Unser Webinar zur „Virtuellen Betriebsratswahl“ hat nicht zum Ziel die Social-MediaMöglichkeiten, soweit es irgend geht, auszureizen. Es geht vielmehr darum, eine möglichst optimale Balance zwischen den rechtlichen und tatsächlichen Möglichkeiten und den kulturellen und psychologischen Grenzen eines solchen Wahlkampfes aufzuzeigen.

Dabei ist klar:

  • Veränderungen finden statt, einfach, weil es die Möglichkeiten gibt.
  • Aber, es muss eine der Betriebskultur angepasste Entwicklung der Möglichkeiten sein.
  • Die neuen Kommunikationswege ermöglichen auch positive Veränderungen durch eine Verbesserung des Feedbacks und der Teilhabe der Belegschaft an der Betriebsratsarbeit.
  • Ob und in welchem Umfang sich diese Veränderungen positiv auf die Arbeit des Betriebsrates auswirken, liegt wesentlich auch an seiner Mitgestaltung dieses Veränderungsprozesses.

Das Ziel unserer Webinare zum Thema „Virtuelle Betriebsratswahl“ und „Listenwahl“ und „Kandidatensuche“ ist es, die technologischen und gesellschaftlichen Veränderungen mit den rechtlichen Möglichkeiten und der jeweiligen Betriebskultur möglichst konstruktiv zu verbinden.
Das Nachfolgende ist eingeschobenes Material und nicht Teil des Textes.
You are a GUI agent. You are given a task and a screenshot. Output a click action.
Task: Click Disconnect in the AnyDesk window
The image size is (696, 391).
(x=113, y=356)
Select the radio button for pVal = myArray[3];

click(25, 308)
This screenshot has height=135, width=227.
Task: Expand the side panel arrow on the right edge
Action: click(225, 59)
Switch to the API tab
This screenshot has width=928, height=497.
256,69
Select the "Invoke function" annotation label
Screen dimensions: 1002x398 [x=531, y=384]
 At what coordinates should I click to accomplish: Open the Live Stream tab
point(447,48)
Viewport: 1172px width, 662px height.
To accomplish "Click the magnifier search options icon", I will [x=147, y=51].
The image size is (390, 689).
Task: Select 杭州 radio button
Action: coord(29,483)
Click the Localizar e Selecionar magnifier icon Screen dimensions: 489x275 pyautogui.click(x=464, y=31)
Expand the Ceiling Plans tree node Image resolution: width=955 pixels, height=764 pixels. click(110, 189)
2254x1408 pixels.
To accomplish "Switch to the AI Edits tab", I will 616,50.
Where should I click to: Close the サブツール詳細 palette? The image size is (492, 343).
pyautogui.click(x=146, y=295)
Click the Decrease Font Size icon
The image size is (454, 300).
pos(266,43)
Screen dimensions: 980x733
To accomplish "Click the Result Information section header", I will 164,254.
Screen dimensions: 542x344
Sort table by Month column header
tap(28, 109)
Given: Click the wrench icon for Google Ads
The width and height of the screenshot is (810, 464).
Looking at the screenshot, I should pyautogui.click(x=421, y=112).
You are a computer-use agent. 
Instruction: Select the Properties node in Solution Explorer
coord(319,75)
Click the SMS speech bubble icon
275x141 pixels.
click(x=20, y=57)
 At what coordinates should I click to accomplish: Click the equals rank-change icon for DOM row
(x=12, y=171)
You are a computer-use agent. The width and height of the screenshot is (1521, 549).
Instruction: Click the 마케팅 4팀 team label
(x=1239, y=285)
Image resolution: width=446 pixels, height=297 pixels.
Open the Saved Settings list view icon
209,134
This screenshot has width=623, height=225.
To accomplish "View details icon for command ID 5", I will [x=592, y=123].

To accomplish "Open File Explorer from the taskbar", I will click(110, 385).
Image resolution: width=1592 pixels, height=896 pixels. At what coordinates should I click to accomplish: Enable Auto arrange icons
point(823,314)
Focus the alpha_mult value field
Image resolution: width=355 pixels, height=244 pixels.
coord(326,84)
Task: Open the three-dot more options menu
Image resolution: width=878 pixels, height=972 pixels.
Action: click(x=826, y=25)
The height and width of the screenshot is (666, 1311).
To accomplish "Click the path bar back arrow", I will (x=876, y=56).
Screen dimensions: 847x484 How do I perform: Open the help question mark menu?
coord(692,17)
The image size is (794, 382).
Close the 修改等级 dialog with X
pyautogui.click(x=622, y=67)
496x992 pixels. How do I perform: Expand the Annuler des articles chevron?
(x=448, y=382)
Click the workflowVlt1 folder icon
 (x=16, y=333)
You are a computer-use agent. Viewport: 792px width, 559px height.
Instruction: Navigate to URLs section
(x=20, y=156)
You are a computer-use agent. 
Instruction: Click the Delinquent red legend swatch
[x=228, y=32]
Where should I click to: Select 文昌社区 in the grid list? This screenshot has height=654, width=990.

Wege aufzuzeigen und keine absoluten Ziele für eine Entwicklung. Die zwei wesentlichen Ziele stehen dabei im Mittelpunkt.

1.     Alle Kollegen und Kolleginnen sollen erreicht werden!

2.     Die Wahlbeteiligung soll so hoch wie möglich sein!

Je nach der gesellschaftlichen Situation gehen wir auch auf „pandemiebedingte Notwendigkeiten“ bei der Wahl ein.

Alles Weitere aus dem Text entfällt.